I have a simple dates table (Date, DateID) which contains a list of dates between 1-Jan-1900 and 31-Dec-2100.

When selecting from the table using the between operator and hard-coded parameter values, I get a correct query plan with 3 estimated rows compared to 2 actual rows:

select v.Date from Dates v
where v.Date between '20130128' and '20130129';

However when replacing the hard-coded values with parameters, the query plan changes to a very poor plan, with over 6000 estimated rows and only 2 actual rows:

select v.Date from Dates v
where v.Date between @startdate and @enddate;

The query plans themselves are identical, it's just the difference in estimated rows that is causing the parameterised query to run about 4 times slower than the hard-coded query. Is there anything I'm missing as to why the parameterised version runs so much slower, and what indexes/hints can I give SQL Server to help it use the correct query plan?

Some additional info:

  • The problem does not arise when using simple equality = criteria, it seems specific to the between operator.
  • If I add option(recompile) to the end of the parameterised query, I get a perfect query plan, identical to the hard-coded query.
  • The dates table has only two columns, Date and DateID, with a clustered index on the primary key DateID column, and a unique non-clustered index on the Date column. All have updated statistics.
  • The query plan performs automatic parameterisation for the hard-coded query, replacing the hard-coded values with @1 and @2, and displaying the query as uppercase. It doesn't appear to perform any transformation for the parameterised query.
  • Using SQL Server 2008 R2.

I know enough to realise suspect that this is some sort of parameter sniffing problem. Why not add option(recompile) to the query? This is being used as part of a much larger complex query and I understand good practice is to let SQL Server do its thing and re-use query plans from the cache where possible.

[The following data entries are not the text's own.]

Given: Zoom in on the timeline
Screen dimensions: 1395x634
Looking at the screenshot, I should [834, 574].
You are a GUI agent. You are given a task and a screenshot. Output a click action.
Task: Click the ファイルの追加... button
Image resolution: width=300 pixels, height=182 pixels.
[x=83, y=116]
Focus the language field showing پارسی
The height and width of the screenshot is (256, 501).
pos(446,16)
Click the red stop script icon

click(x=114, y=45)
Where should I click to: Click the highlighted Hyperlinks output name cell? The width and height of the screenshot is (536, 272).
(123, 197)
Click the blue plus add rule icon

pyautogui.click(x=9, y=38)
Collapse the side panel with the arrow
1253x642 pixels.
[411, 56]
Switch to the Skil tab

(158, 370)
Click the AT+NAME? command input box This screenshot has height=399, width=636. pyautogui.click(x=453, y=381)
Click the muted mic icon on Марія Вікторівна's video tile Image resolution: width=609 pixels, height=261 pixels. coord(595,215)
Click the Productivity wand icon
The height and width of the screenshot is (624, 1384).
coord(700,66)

Edit and update: thanks for the thoughtful responses so far. To refine the question further, the query plan uses a perfectly good index for both of the above queries, but why does it not recognise that the date range is only two days wide for the parameterised query, why instead does it think the range is 6000 rows wide? Especially when, looking at the query plan, SQL Server is performing automatic parameterisation for the hard-coded query anyway?? In the underlying query plan, both plans look identical in that they both are parameterised!


回答1:


The query plan is based on the parameter values when you first run the query. This is called parameter sniffing. When you add option (recompile), a new plan is generated for each execution.

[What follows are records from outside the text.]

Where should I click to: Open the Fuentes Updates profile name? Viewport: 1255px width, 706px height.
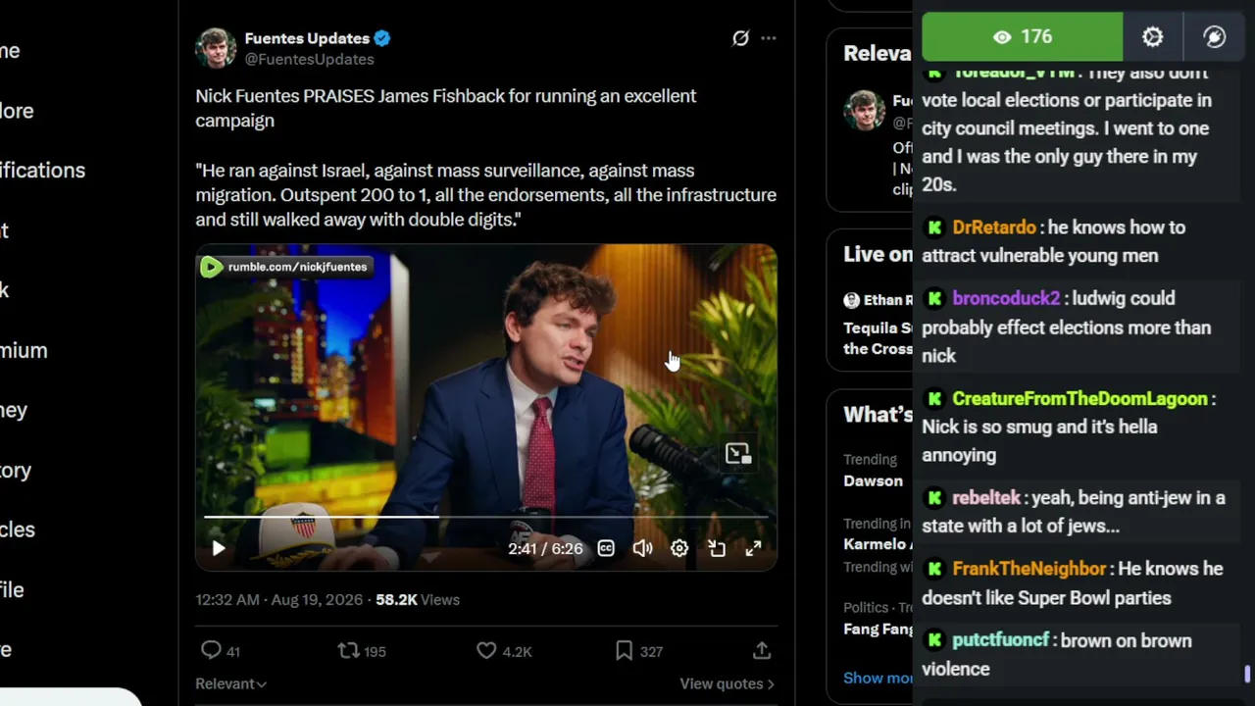pos(307,38)
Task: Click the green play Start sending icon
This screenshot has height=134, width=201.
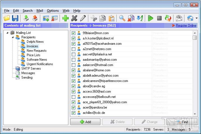Action: click(150, 18)

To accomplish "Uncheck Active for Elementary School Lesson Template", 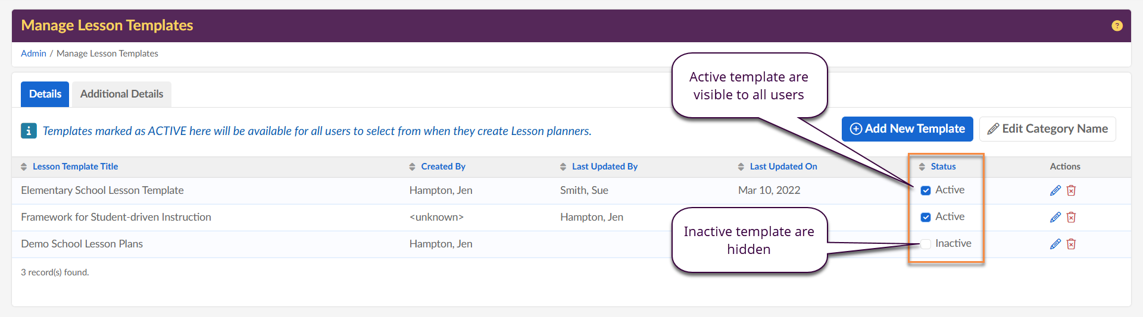I will pos(926,190).
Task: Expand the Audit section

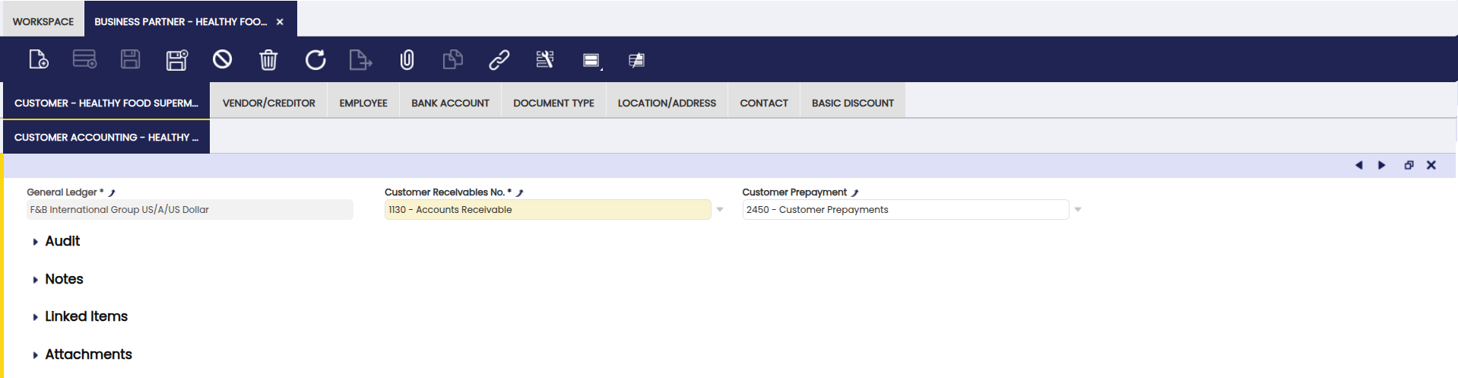Action: [62, 241]
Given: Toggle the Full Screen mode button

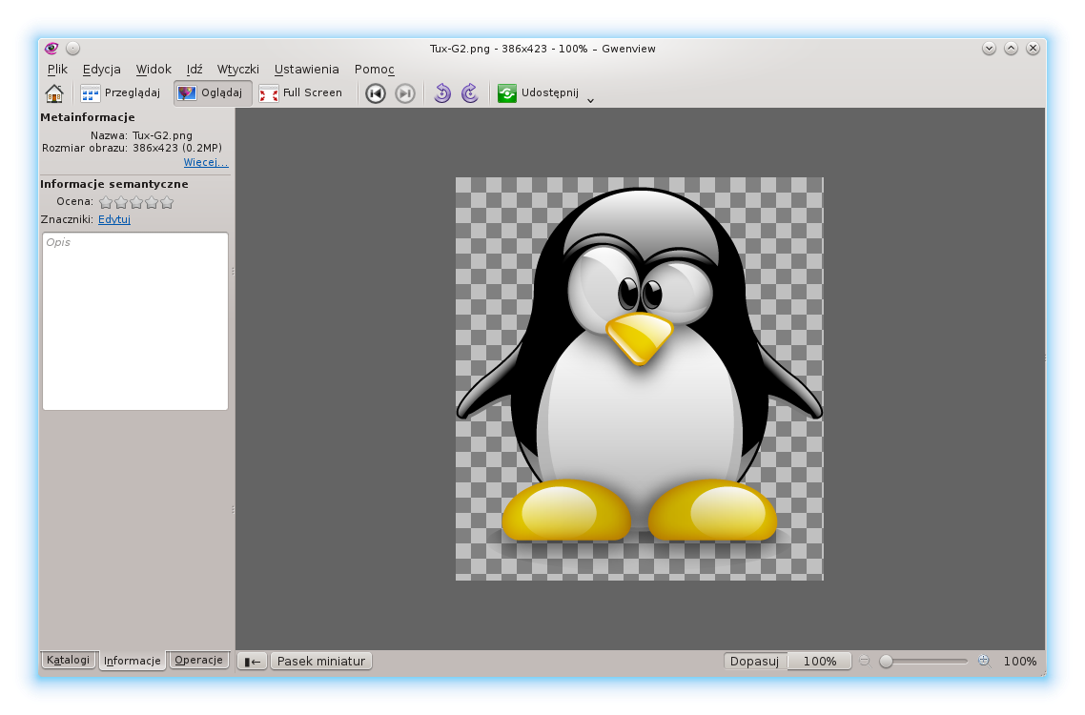Looking at the screenshot, I should pos(301,93).
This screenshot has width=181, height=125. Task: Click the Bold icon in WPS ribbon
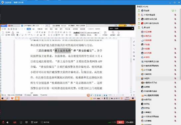click(17, 35)
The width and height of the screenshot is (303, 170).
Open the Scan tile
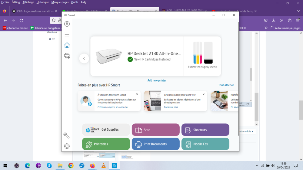[155, 130]
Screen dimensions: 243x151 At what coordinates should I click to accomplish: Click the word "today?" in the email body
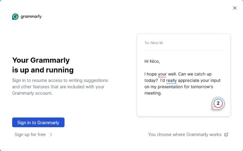(x=151, y=80)
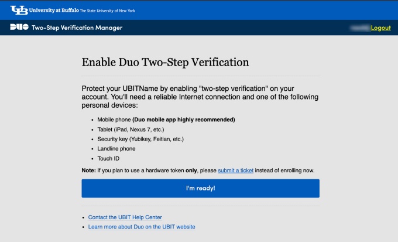This screenshot has height=242, width=398.
Task: Open the 'submit a ticket' link
Action: click(x=236, y=170)
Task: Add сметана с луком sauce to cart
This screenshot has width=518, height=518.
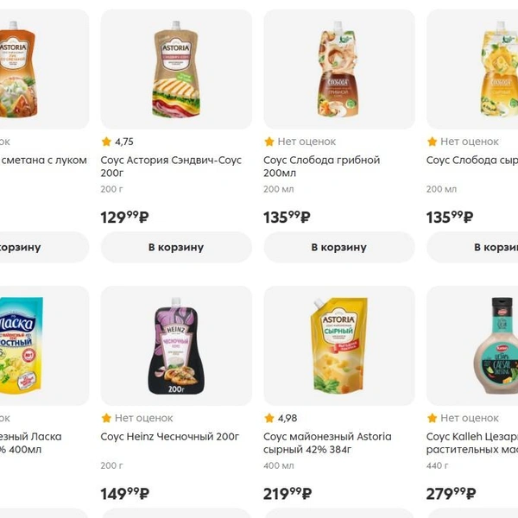Action: pos(44,247)
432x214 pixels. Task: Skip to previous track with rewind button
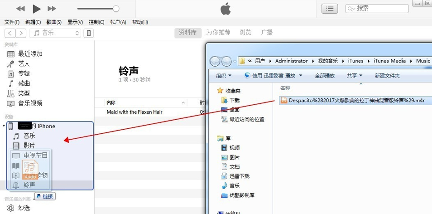click(x=20, y=9)

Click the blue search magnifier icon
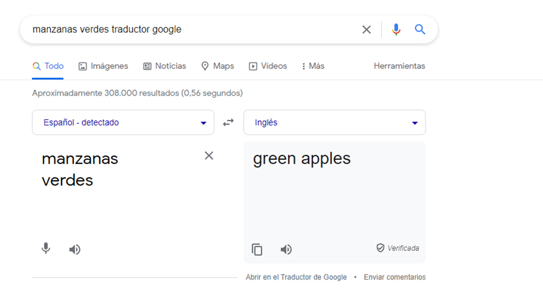[x=420, y=30]
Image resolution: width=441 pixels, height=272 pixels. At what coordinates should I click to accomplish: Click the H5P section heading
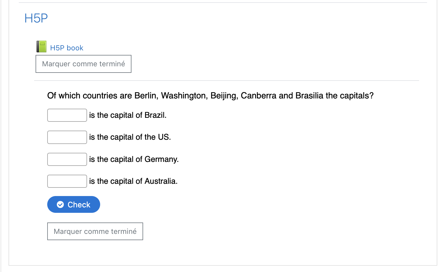36,18
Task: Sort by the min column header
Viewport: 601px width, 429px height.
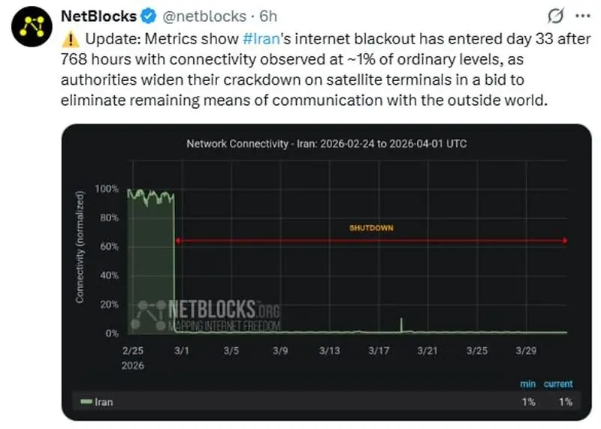Action: click(528, 384)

A query plan is cached based on the hash of the SQL query. So there's a different cache slot for both versions of your query.

Adding option (recompile) is a good solution. You could also use:

option (optimize for (@startdate = '20130128', @enddate = '20130129'));

To generate a query plan as if those values had been passed in.

For testing, you can remove all plans from the cache with:

DBCC FREEPROCCACHE



回答2:


The problem is likely due to parameter sniffing, a technique designed to optimise the query plan based on the parameters that you pass in first time.

I've had bad experiences with parameter sniffing with date parameters in the past - There is clearly a chance with parameter sniffing that the values initially entered for the query are not representative of typical use of the query (resulting in a query plan optimised for non-typical values), however with date parameters in particular I've often found that the resulting query plan is in fact very inefficient for all values supplied. I have no idea why this is however disabling parameter sniffing generally fixes it.

You can prevent SQL Server from parameter sniffing by using OPTIMIZE FOR UNKNOWN (I've never used this so can't guarentee that it works), or alternatively copying parameters into local variables seems to prevent SQL Server from being able to perform parameter sniffing

-- Perform the query using @StartDateLocal and @EndDateLocal
DECLARE @StartDateLocal DATETIME;
SET @StartDateLocal = @StartDate;

Disabling parameter sniffing in this way is better than forcing a recompile of the query plan each time as compiling a query plan is typically relatively expensive compared to the cost of executing the query unless the query is fairly slow.